The Israeli press have portrayed the unnamed Lebanese as "collecting information for a terror attack" being planned by Hezbollah (Israel Hayom) and as identifying the "vulnerabilities that would allow for maximal damage among a group of Israeli tourists in their first hours on Cyprus." (Ynet News).
But those descriptions may not reflect what the Lebanese man was actually doing. A senior Cypriot official told Reuters a week after he was taken into custody, "It is not clear what, or whether, there was a target in Cyprus." And other Cypriot authorities were reported by the Cyprus Mail July 20 and by Associated Press Monday to have said they believe the man was acting alone.
The Cypriot Greek-language newspaper Phileftheros reported that he was found with information on tour buses carrying Israeli passengers, a list of places favoured by Israeli tourists, and flight information on Israeli airlines that land in Cyprus, suggesting that he planned to detonate explosives on board a plane or bus.
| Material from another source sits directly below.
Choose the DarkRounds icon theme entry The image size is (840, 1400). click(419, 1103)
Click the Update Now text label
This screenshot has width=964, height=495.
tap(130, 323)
But despite an intensive search, no indication has been found that the man is linked to any explosives.
A lone individual arrested in his hotel room without any explosives hardly presents a close parallel to the bus bombing in Burgas. Contrary to Netanyahu's breathless description of what happened in Cyprus, the arrest may turn out to have been an over-reaction by Mossad to unconfirmed information the agency had obtained three months earlier that someone might be interested in harming Israeli tourists in Cyprus, reported by Ynet News July 15.
Details that have emerged about the cases of Lebanese and Iranian citizens arrested at the insistence of Mossad in Thailand in January and Kenya in June also suggest that sensational press accounts of alleged terrorist plans by the suspects inspired by the Israelis may have been highly distorted, and that the individuals arrested may turn out not to be terrorists at all.